[Source information Boundary: Start]
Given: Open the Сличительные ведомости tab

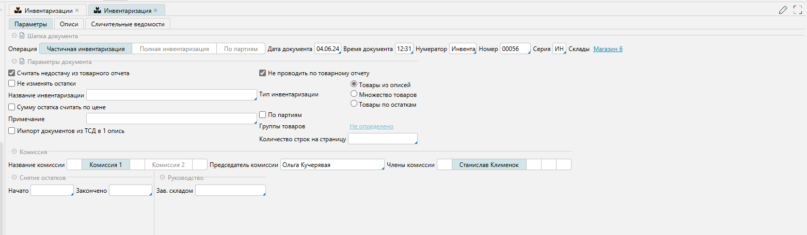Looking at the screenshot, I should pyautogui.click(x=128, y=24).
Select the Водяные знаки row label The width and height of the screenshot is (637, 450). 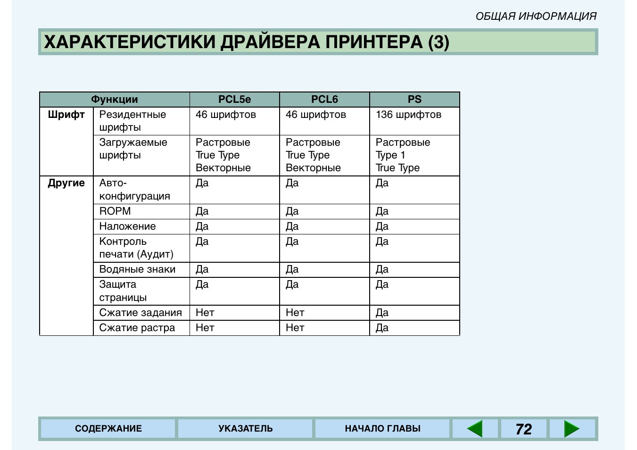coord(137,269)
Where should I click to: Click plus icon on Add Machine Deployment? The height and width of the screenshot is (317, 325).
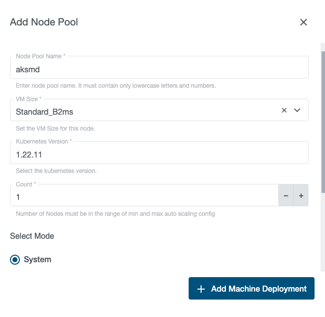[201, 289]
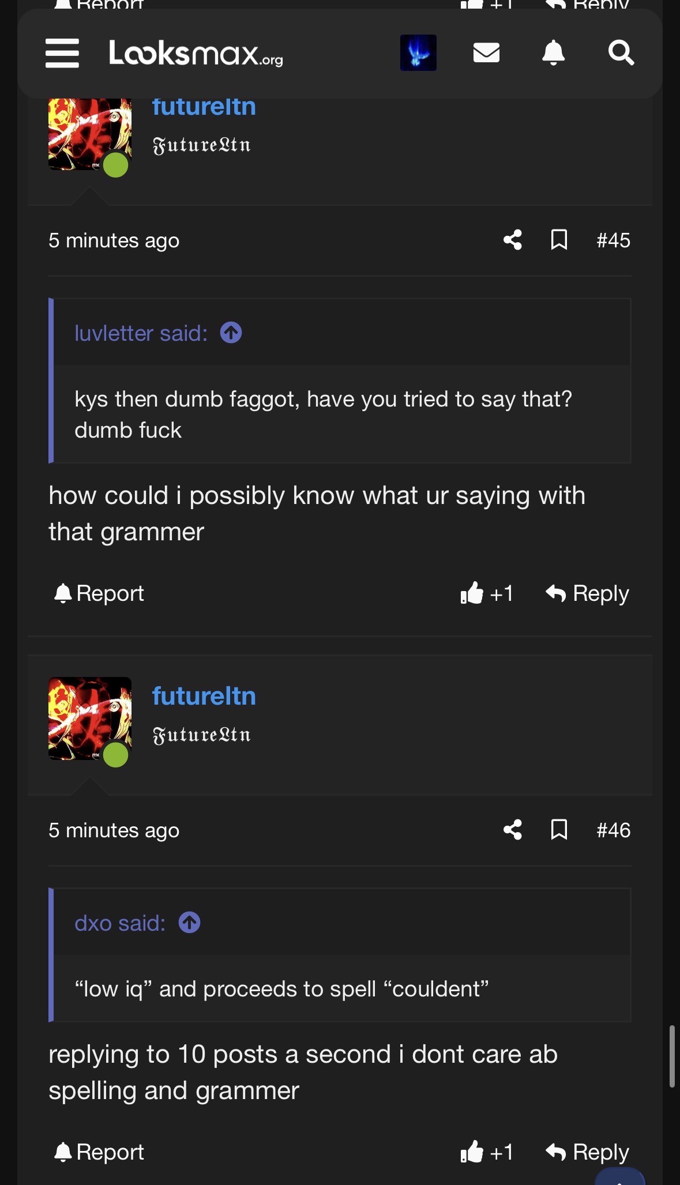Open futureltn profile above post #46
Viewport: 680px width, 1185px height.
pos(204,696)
[Source information Boundary: End]
> [Work task] With the pictures left out, give again exactly the lines from the one with "Where should I" through the end of the data, both included.

> [Solution below]
Where should I click to: Click plus icon on Add Machine Deployment? The height and width of the screenshot is (317, 325).
[201, 289]
Open futureltn profile above post #46
Viewport: 680px width, 1185px height.
pos(204,696)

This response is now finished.